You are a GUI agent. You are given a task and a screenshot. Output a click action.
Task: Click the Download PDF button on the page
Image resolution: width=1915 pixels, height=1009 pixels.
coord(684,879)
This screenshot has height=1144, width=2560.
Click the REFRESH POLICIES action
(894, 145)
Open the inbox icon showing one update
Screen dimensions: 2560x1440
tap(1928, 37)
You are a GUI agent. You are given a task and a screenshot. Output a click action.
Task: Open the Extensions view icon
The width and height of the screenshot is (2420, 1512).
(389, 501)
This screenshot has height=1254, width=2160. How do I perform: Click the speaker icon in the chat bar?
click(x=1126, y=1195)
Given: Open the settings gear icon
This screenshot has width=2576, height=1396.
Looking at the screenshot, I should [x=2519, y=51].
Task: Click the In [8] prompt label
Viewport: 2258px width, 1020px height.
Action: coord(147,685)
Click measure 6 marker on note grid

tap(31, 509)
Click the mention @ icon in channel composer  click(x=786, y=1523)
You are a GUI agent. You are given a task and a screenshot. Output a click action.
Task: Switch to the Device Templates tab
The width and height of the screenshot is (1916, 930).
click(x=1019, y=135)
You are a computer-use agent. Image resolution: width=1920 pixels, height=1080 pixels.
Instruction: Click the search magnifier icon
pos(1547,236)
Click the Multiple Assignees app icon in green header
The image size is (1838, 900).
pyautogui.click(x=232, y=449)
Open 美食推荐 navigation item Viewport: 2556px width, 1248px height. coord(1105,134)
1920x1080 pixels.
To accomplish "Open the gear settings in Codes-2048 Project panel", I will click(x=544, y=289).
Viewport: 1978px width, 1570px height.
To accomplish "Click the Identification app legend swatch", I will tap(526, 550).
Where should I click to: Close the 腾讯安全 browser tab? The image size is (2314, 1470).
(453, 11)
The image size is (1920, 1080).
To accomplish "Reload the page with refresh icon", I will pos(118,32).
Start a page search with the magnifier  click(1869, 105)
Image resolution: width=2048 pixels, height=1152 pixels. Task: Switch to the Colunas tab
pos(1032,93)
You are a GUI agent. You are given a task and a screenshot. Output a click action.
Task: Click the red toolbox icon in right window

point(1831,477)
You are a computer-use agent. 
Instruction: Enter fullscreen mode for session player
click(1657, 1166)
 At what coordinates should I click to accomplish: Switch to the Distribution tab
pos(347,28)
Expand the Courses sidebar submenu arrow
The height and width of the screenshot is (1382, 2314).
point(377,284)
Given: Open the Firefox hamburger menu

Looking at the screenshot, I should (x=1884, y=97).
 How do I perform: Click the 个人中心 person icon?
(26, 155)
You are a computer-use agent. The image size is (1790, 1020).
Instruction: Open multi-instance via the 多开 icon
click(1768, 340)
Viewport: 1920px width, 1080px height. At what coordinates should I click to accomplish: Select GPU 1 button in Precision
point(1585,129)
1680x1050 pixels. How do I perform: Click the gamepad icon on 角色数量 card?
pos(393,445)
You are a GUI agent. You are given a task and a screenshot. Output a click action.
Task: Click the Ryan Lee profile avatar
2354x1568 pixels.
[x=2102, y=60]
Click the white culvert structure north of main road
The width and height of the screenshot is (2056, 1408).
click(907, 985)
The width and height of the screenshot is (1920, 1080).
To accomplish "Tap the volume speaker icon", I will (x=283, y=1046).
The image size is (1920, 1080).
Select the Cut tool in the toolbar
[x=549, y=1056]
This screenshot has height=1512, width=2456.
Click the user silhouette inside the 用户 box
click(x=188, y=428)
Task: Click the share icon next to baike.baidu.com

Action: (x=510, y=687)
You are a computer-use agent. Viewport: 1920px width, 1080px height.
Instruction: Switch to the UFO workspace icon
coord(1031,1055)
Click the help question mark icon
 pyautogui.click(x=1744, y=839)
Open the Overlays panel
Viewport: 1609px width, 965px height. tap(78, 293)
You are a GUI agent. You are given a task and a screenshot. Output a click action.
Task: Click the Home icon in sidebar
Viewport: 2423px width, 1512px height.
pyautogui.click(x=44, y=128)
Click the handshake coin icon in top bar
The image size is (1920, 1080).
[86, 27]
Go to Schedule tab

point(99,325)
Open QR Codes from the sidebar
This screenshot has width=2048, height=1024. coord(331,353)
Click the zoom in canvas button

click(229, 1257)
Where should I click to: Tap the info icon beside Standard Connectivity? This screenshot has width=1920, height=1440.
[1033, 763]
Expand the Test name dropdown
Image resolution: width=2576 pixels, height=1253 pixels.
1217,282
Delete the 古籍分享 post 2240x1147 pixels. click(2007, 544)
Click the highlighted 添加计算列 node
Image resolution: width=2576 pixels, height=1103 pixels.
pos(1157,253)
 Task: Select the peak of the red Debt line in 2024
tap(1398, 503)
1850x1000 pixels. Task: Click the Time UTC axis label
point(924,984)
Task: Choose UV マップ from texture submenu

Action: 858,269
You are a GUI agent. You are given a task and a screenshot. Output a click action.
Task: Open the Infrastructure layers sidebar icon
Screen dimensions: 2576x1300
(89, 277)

================

WHAT YOU ARE ASKED TO DO
In restating the data, begin at its first line, reproduce each line word for word, and conclude with the line that contains "Task: Open the Extensions view icon".

WRITTEN SOLUTION
You are a GUI agent. You are given a task and a screenshot. Output a click action.
Task: Click the Download PDF button on the page
Image resolution: width=1915 pixels, height=1009 pixels.
coord(684,879)
This screenshot has height=1144, width=2560.
Click the REFRESH POLICIES action
(894, 145)
Open the inbox icon showing one update
Screen dimensions: 2560x1440
tap(1928, 37)
You are a GUI agent. You are given a task and a screenshot. Output a click action.
Task: Open the Extensions view icon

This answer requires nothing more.